For me this illustrates, how with only three panels the complexity of all these interdependencies becomes difficult to keep track off. This is why I need some mathematics and a theoretical model to keep my head straight.

Theoretical framework

Model

Production function

$$ y_i = \beta_0 + (\beta_1 + \gamma_1 z_i + \epsilon_{1i}) x_{1i} + (\beta_2 + \gamma_2 z_i + \epsilon_{2i}) x_{2i} + \beta_{12} x_{1i} x_{2i} \ - .5 \delta_1 x_{1i} - .5 \delta_2 x_{2i} + \nu_i $$ $$ \epsilon_{1}, \epsilon_{2}, \nu \sim i.i.d $$

Optimal choices

$$ \delta_1 x_{1i} = \beta_1 + \gamma_1 z_i + \beta_{12} x_{2i} + \epsilon_{1i} $$ $$ \delta_2 x_{2i} = \beta_2 + \gamma_2 z_i + \beta_{12} x_{1i} + \epsilon_{2i} $$

The idea start from this rather extensive production function.

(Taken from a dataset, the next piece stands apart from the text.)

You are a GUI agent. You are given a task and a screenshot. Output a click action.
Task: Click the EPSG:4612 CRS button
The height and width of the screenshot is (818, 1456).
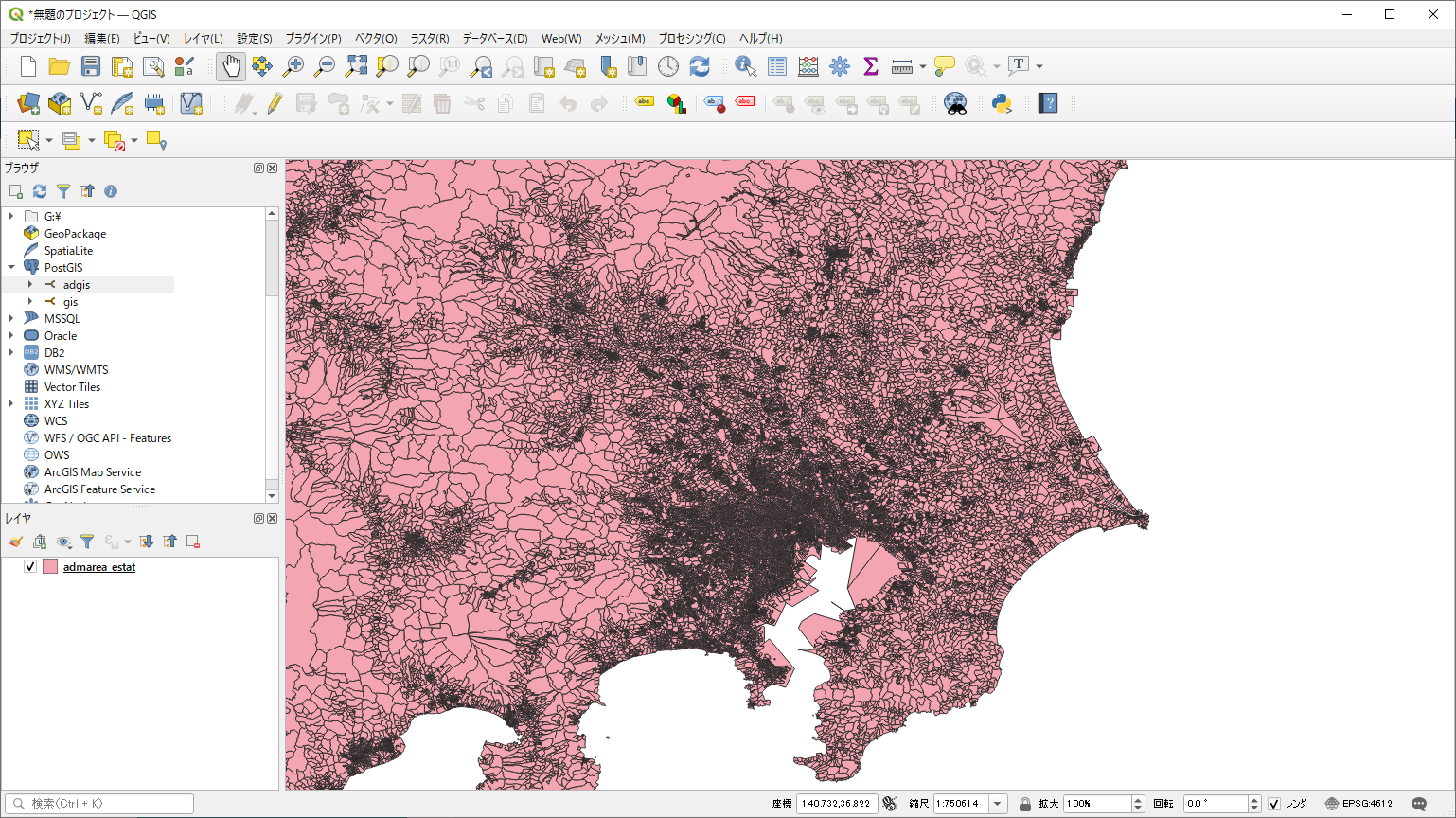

We are interested in how the choices $x_1$ and $x_2$ (eg incentives and delegation) affect the performance $y$. The effect of each choice depends on a main effect, the environment $z$, and unobserved factors $\epsilon$. The interdepency is captured in the parameter $\beta_12$. There are also decreasing returns to both choices $\delta$.

Production function approach

This is the contingency fit approach and ignores - moderation - decreasing returns

Underlying model

Statistical model

$$ y_i = \alpha_0^p + \alpha_1^p x_{1i} + \alpha_2^p x_{2i} + \alpha_{12}^p x_{1i} x_{2i} + \nu_i^p $$ $$ \nu^p \sim i.i.d $$

Demand function approach

This is the congruence fit approach which ignores - performance effects - has some statistical issues because of interaction (even under optimal conditions) If z = controls are the same and nothing else in the equation for the direct method than there is no difference.

Underlying model

$$ \delta_1 x_{1i} = \beta_1 + \gamma_1 z_i + \beta_{12} x_{2i} + \epsilon_{1i} $$ $$ \delta_2 x_{2i} = \beta_2 + \gamma_2 z_i + \beta_{12} x_{1i} + \epsilon_{2i} $$

Direct method

$$ x_{1i} = \alpha_1^d + \alpha_{12}^d x_{2i} + \gamma^d_1 z_i + \epsilon^d_{1i} $$

Conditional correlation

$$ x_{1i} = \alpha_1^d + \gamma^d_1 z_i + \epsilon^d_{1i} \ \&\ x_{2i} = \alpha_2^d + \gamma^d_2 z_i + \epsilon^d_{2i} $$

Demand function and simultaneity bias

$$ \alpha_{12}^d = \frac{\beta_{12}}{\delta_1} \frac{\delta_2 \sigma_1^2 + \delta_1 \sigma_2^2} {\delta_2^2 \sigma_1^2 + \beta_{12}^2 \sigma_2^2} $$

$\beta_{12} = 0 \implies \alpha_{12}^d = 0$
The sign is always correct.
The same results hold for conditional correlations

Fuzzy set approach

for two choices

$$ \delta_1 \delta_2 > \beta_{12}^2 $$

for three complements

$$ \delta_i = 1 \implies \beta_{ij} < .55 $$

Erkens and Van der Stede Bedford, Malmi, and Sandelin, 2016

Comparison between production & demand approach

Optimality assumption
Production approach ignores
- observed and unobserved moderation
- decreasing returns
Demand approach ignores
- performance information

The optimality is NOT the only difference. The decreasing returns is unfortunate because with 0 decreasing returns we would already see cluster formation as if there are interdependencies when endogeneity sets in. The loss of performance information is unfortunate that is the thing we are actually interested in.

Simulation study

Methodology

Simulate samples

A firm sees its randomly chosen environment $z$
The firm tests N random combinations of $(x_1, x_2)$
The firm keeps the combination with the maximum $y$
200 firms for this presentation

Run tests

Production function
Direct demand function

With N == 1, the x's are essentially random. With N --> infinity, x's move toward optimal choices. This is one way to investigate the optimality assumption.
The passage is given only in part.